李炎闻言,心中更急,咬了咬牙,大声下了全军压上的军令。七八千北海军顿时如开了闸的洪水,向着火麟军的拦截大坝冲去。饶是箭雨纷飞,也不能阻拦北海军的前进。北海军上下也都知道,生死存亡,就在此刻。
箭矢横飞,战马嘶鸣。在一连串混乱的声音中,两军的前锋终于接触了,就如同是两个大海涌动的浪花,狠狠地撞击在一起,顿时激荡起更多更激烈的海浪,飘飞的雪花,纷飞的武器,凶狠的眼神,绝望的神情,迸射的鲜血,飞舞的肢体,断裂的人头,零碎的四肢,……一切一切,都在这瞬间全部绽放出来。
在这一刻,所有人都听不到任何声音,也看不清楚自己面前到底是谁,一切都好像凝结,只有他们手中的武器,本能的向前方砍落,将一切阻挡他们前进的物体,全部砍掉,又或者是,本能的举起手中的武器,挡住对方的武器,然后将武器插入对方的胸膛,感受着热乎乎的鲜血飞溅到自己脸上的快感。
没有犹豫,任何的犹豫,都是自己生命的终结!没有怜悯,任何地怜悯,丧失的就是自己的生命!只有意志最坚定的人,只有最冷静最冷酷的人。才能完好无损的继续站在这片包含鲜血地土地上!鲜血,在这个时候比雪花还廉价,尽情的破碎。生命,比地上的蚂蚁还要脆弱,每一秒钟都有数人甚至数十人丧生。
“上!让这群混蛋们看看,我们的厉害!”兼任重甲营校尉的韩猛挥舞着手中的武器,大声咆哮道。火麟军永远都不会被动承受敌人的攻击,他们同样攻击前进!向着纷乱的火麟军迎去。
重甲营的的士卒瞬间就插入了对方的队列,排在最前面一列的重甲营士卒,最先大开杀戒,他们扔下盾牌,每人都高举着修长而锋利的斩马刀。上下左右飞舞,动作简单而有效,好像死神的镰刀,疯狂的砍杀着自己面前地一切,无论对方是人还是物品,无论是有生命的还是没有生命地,只要被斩马刀砍中,那肯定是粉身碎骨的结果。飞溅的鲜血。将他们全部染成了血人,黑色的铠甲之上,尽是红色的血液和肉末。斩马刀是用来对付骑兵的利器,更不用说这些进行缓慢的骑兵,杀入如切菜。如同一道牢不可破的铁闸。将凶猛的洪水,牢牢的压了下来。
每一个遇到他们的北海军士卒,都好像是看到了鬼一样,所有的思维和动作都全部消散了。一些北海军士卒则趁着重甲营士卒身边的空荡向着身后的步兵营涌入,还有更多的北海军士卒则从重甲营的的两侧向着身后的步军开进。

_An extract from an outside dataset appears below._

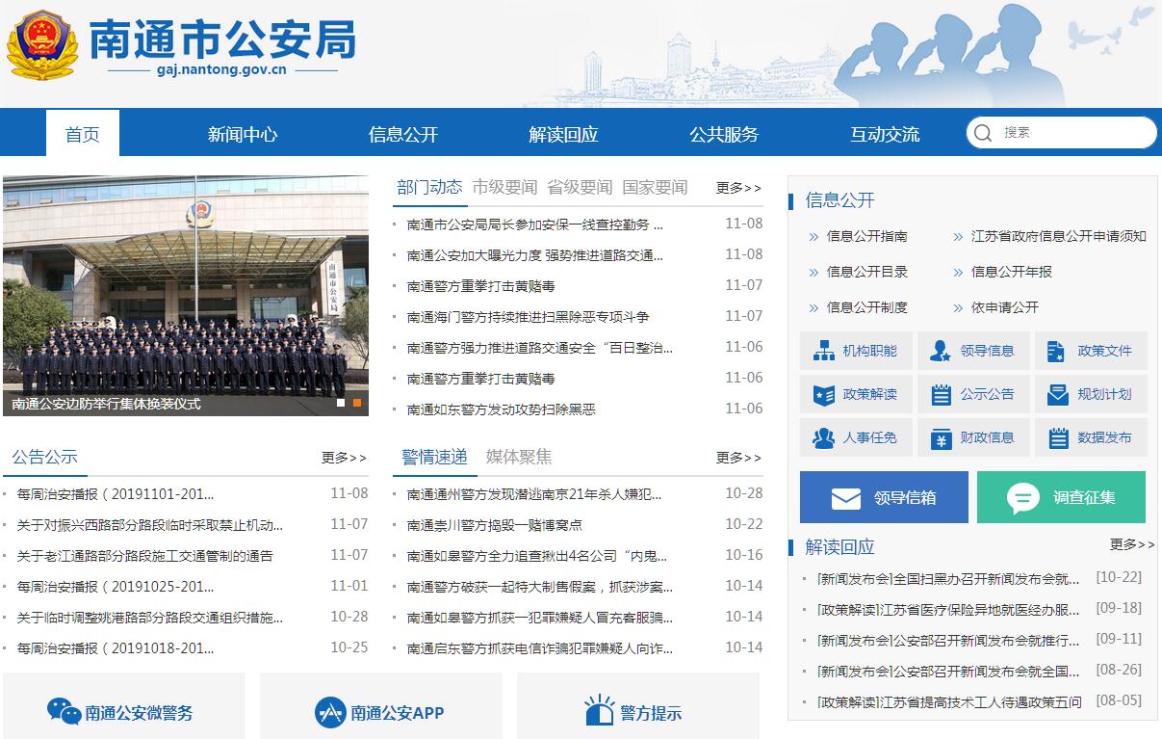Switch to the 媒体聚焦 tab

pos(519,457)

在步卒的里面,还夹杂着部分亲卫营的士卒,他们则负担起对付北海军之中的悍卒。许乐就在这里面,他好像猛虎一样,左冲右突,腾挪跳跃,锋利的长刀直接砍碎了敌人不知从哪来弄来的木盾牌,跟着将敌人分成了两半。每一次劈下,都有大量的血雨飞起来,同样地,每一次横着扫过,倒下去的北海军士卒更多。

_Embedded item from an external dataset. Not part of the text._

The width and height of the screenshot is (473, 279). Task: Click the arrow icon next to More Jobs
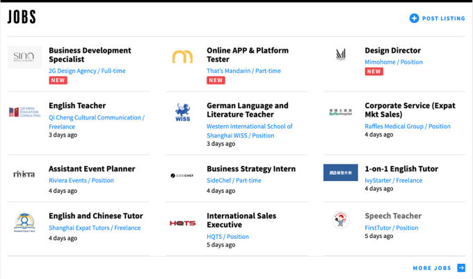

北海军队伍中地的北海王亲卫军的士兵,也显得十分的凶悍,他们是北海王麾下的精锐,是从死人堆里面打滚出来的。他们拼命的时候,三四个火麟军前府军士卒的确近不了他们的身。有几个最骁悍的亲卫军士卒,居然在鹰扬军队伍中愣是杀出了一条血路,最后被火麟军亲卫营的许乐他们截住,才最终不得不停止前进的步伐。在他们经过的地方,躺下了至少十个火麟军前府军士卒。
没有什么词语可以形容这时候的战况,即使用一万个惨烈也不能形容,连赵询也没预料到,北海军为了撤出这里,会爆发如此强大的攻击力。乃至于,火麟军之中不断的出现伤亡。尤其是不断出现的箭矢,让火麟军出现了不少的伤员。
“大人!看来北海军要拼命了!”刘文契盯着前方厮杀一片的战场,对着不远处的赵询说道。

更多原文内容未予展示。